Two basic questions about WebGL

Dear All,

I have two basic questions about WebGL.

First, when the WebGL applications are displayed in the browser, all the graphic data (e.g. mesh) are downloaded to the client PC or only the frame images are downloaded?

Second, can I use any input devices, such as game panel, to interact with the WebGL applications?

Thanks a lot!

Regards,
Qiang

WebGL runs inside the client’s PC. It has a fancy name - but all it really is is a set of OpenGL-ES bindings for JavaScript. What happens is that JavaScript (running on the client machine) makes OpenGL-ES calls that are run on the native graphics hardware (the GPU on your graphics chip). Graphics are as fast as the underlying hardware…providing you can write JavaScript code that’s fast enough to keep the hardware busy!

Check out my game on http://tubagames.net to get an idea of what’s possible.

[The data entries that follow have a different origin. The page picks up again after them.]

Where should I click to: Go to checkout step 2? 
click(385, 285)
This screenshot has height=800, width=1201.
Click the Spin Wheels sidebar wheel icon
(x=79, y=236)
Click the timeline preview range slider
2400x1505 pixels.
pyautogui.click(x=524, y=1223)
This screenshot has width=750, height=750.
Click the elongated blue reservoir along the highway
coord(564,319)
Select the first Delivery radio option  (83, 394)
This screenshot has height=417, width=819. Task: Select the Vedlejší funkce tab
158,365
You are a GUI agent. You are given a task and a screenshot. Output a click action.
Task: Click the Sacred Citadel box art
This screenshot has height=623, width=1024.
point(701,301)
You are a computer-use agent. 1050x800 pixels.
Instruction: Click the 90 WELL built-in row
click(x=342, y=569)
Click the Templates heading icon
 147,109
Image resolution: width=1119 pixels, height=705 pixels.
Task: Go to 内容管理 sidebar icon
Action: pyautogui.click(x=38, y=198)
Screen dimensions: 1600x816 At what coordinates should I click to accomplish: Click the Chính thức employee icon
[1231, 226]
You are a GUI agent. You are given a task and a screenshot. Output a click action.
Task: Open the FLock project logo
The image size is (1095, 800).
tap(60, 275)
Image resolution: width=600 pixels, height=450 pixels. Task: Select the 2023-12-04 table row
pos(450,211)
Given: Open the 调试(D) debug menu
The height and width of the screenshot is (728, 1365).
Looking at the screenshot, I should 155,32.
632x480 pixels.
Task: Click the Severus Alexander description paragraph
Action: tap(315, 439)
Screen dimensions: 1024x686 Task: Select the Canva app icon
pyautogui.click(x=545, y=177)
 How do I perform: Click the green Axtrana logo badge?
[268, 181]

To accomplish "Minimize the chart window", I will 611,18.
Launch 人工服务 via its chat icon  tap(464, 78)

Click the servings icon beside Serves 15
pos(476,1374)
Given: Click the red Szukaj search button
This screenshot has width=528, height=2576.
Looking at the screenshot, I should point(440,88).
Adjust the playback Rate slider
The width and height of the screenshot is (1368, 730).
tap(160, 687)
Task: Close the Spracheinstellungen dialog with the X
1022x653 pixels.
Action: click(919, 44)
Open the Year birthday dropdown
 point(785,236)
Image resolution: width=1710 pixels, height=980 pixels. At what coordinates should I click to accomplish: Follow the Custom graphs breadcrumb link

Obviously you’ll probably want to download texture maps and model geometry from the web - but once it’s all there, all of the rendering happens inside the browser - just like any other JavaScript program. In most cases, the application runs without any further communication with the server (unless you want to make it multi-player or something).

I’m not sure what you mean by “a game panel” - JavaScript can create mouse and keyboard events - so you can interact with the program easily. Game pads and joysticks are not supported natively by any of the browsers yet…but there is a project:

http://code.google.com/p/javascript-joystick/

…that seems to allow access to the joystick/gamepad using a plugin - I haven’t used it, so that’s all I know. There is also an ActiveX thing for IE - but IE doesn’t support WebGL, so that’s no use.

Some browsers also have support for touch-screens…for phones and pad computers. I haven’t played with those either.